The records:
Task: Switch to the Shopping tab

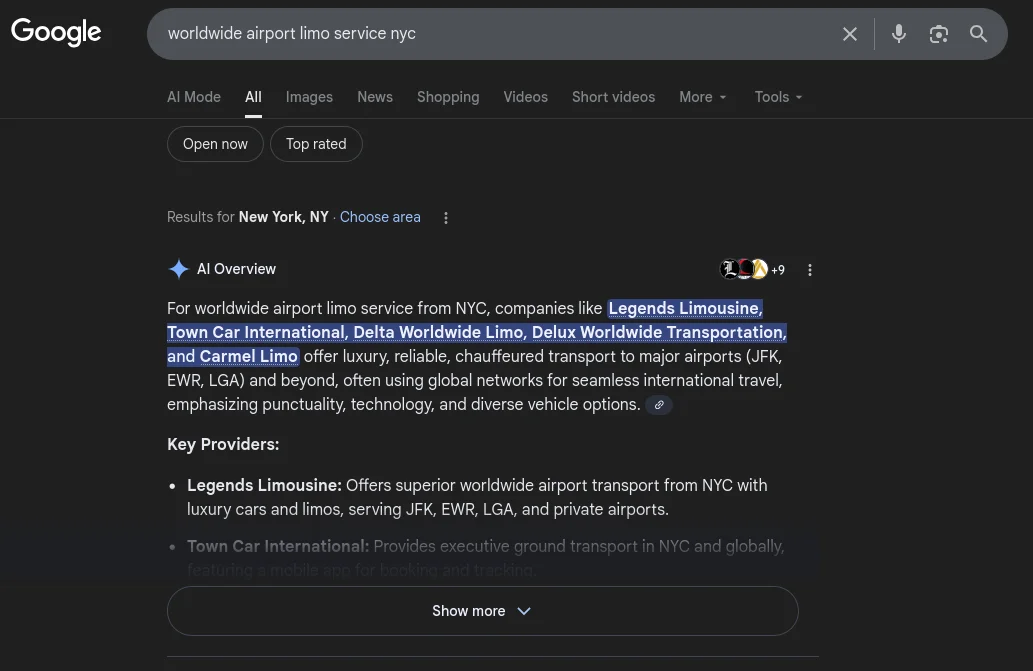Action: point(448,97)
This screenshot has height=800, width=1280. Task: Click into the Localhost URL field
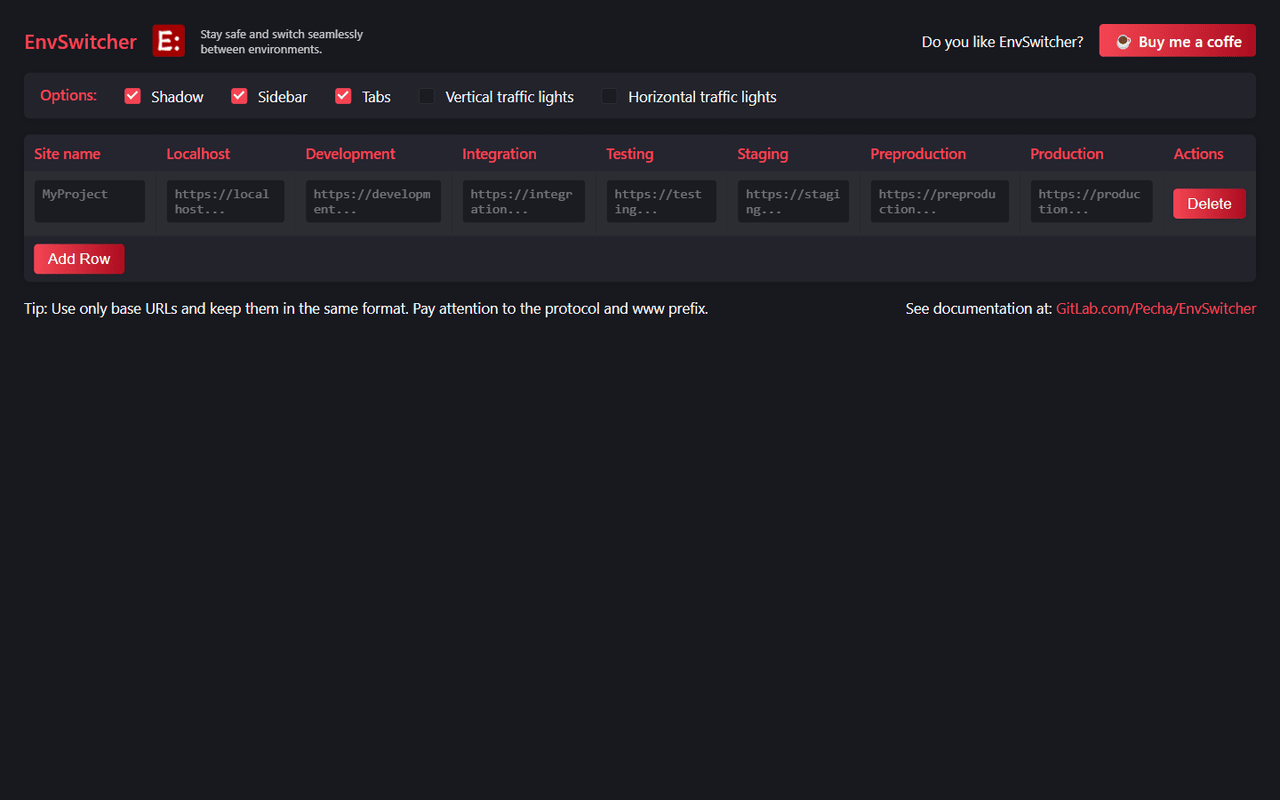click(x=225, y=201)
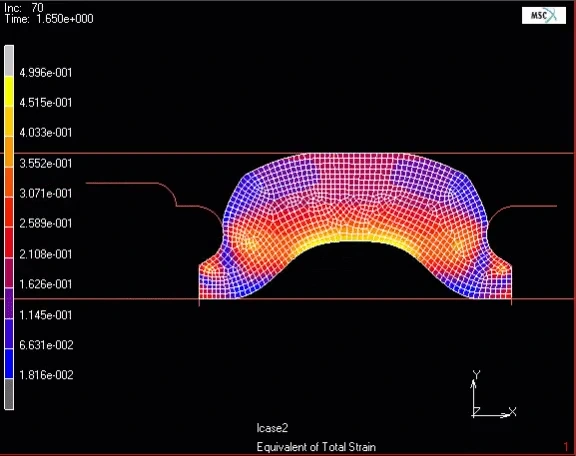576x456 pixels.
Task: Click the 'Time: 1.650e+000' readout
Action: tap(49, 19)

Exercise objective:
Transcribe exactly, and without any pictures, each line from the one that holds "This screenshot has" through the final line of the material above.

Result below:
This screenshot has height=800, width=1280. Task: Click into the Localhost URL field
click(x=225, y=201)
576x456 pixels.
Task: Click the 'Time: 1.650e+000' readout
Action: tap(49, 19)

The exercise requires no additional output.